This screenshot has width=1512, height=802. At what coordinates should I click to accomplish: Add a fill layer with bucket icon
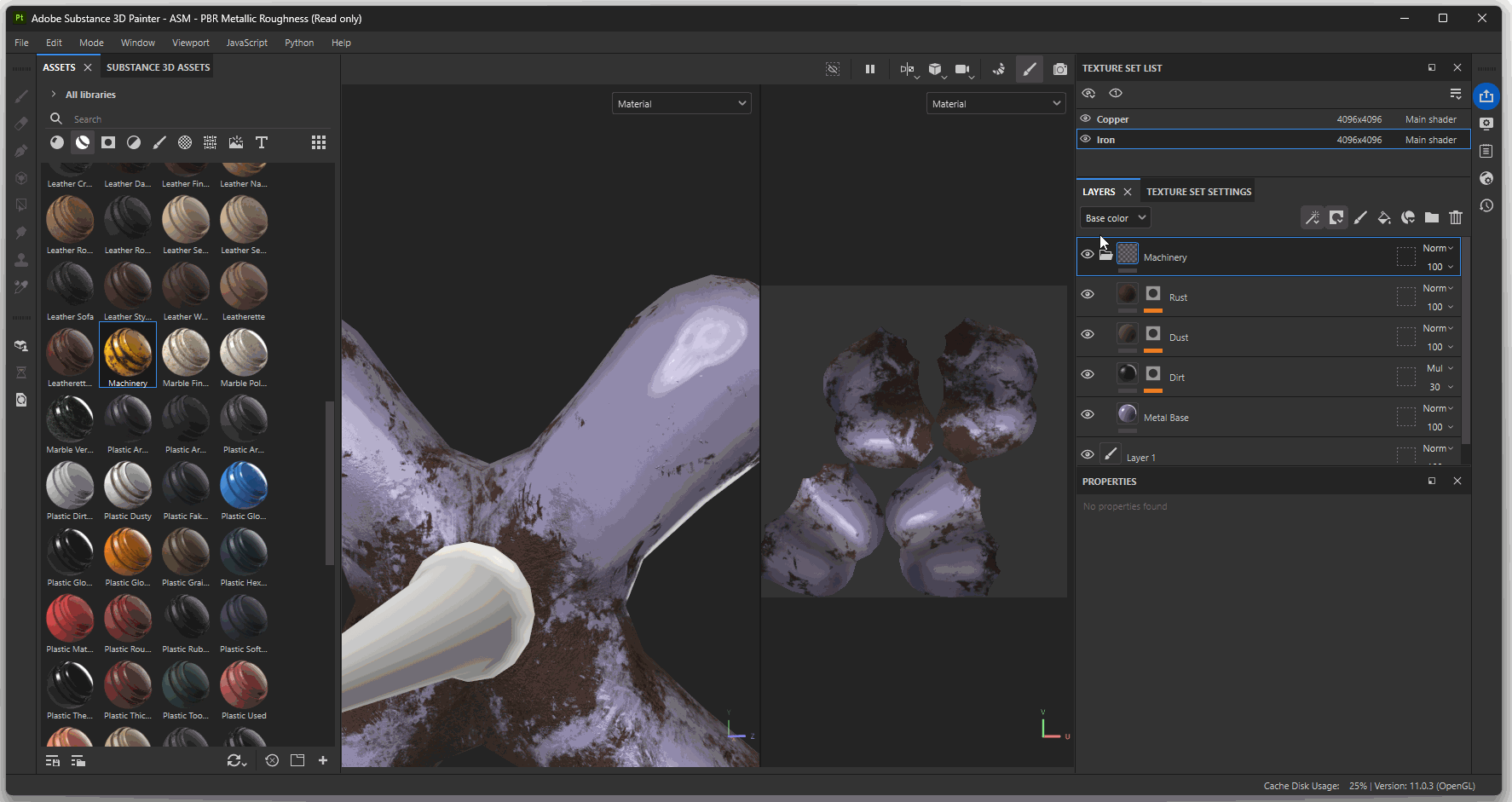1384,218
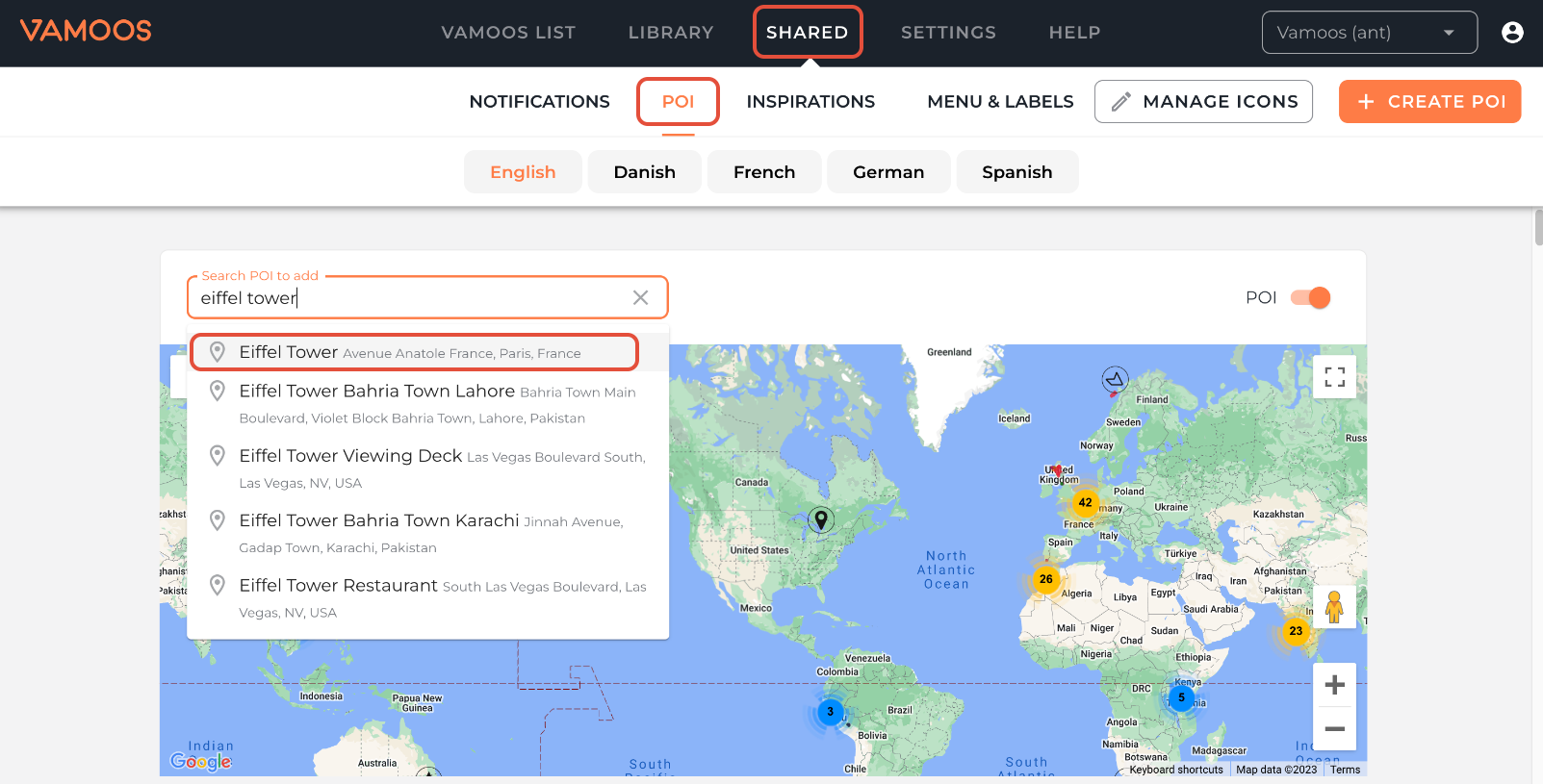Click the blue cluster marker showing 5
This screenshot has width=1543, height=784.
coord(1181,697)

==

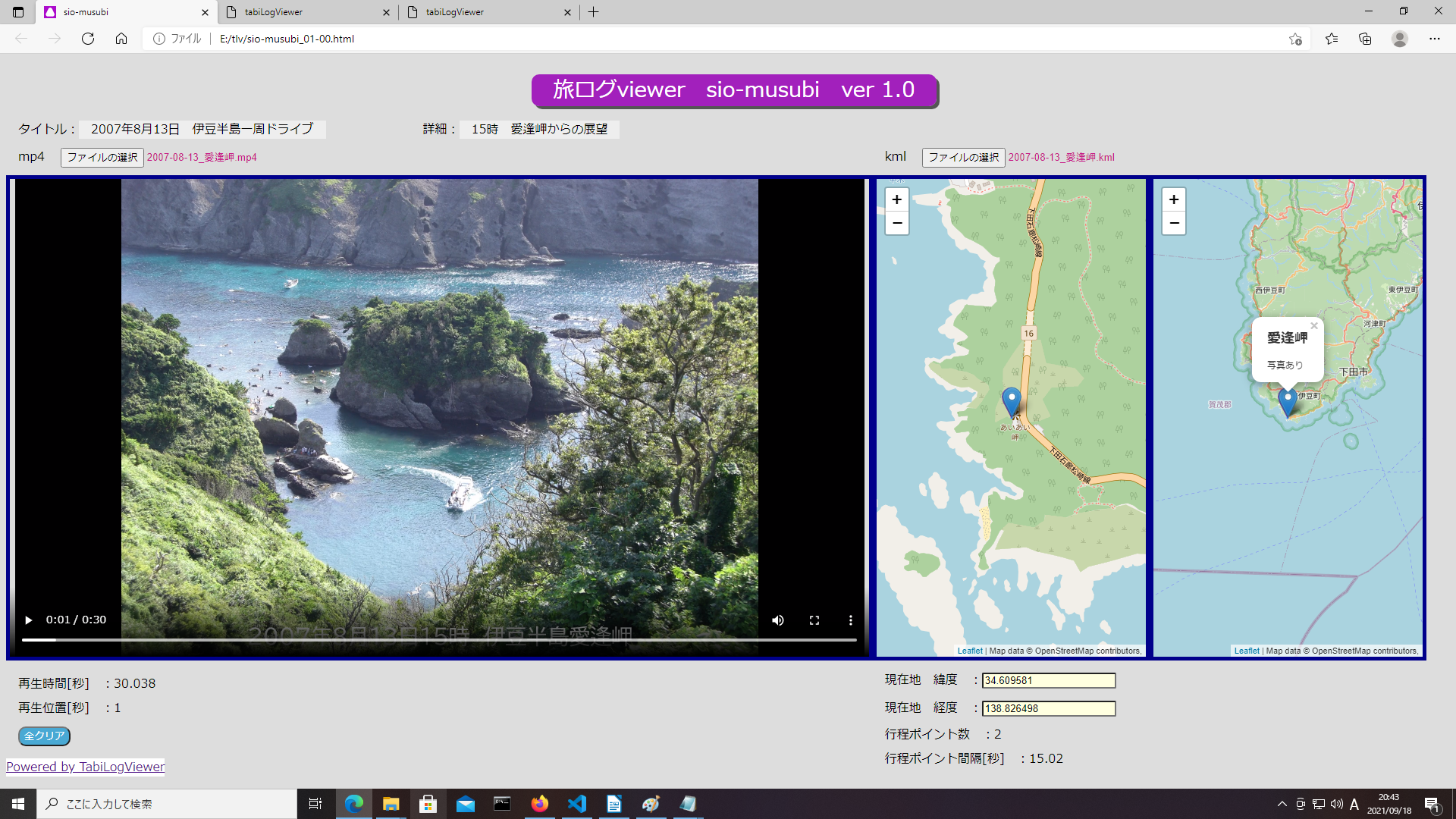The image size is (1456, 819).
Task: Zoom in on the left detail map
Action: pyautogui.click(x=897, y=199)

■ REQUIRED TASK ■
Pull out each line from the records above that contains the word "This".

■ EXPECTED ANSWER ■
This screenshot has width=1512, height=802. At what coordinates should I click to accomplish: Add a fill layer with bucket icon
This screenshot has width=1543, height=784.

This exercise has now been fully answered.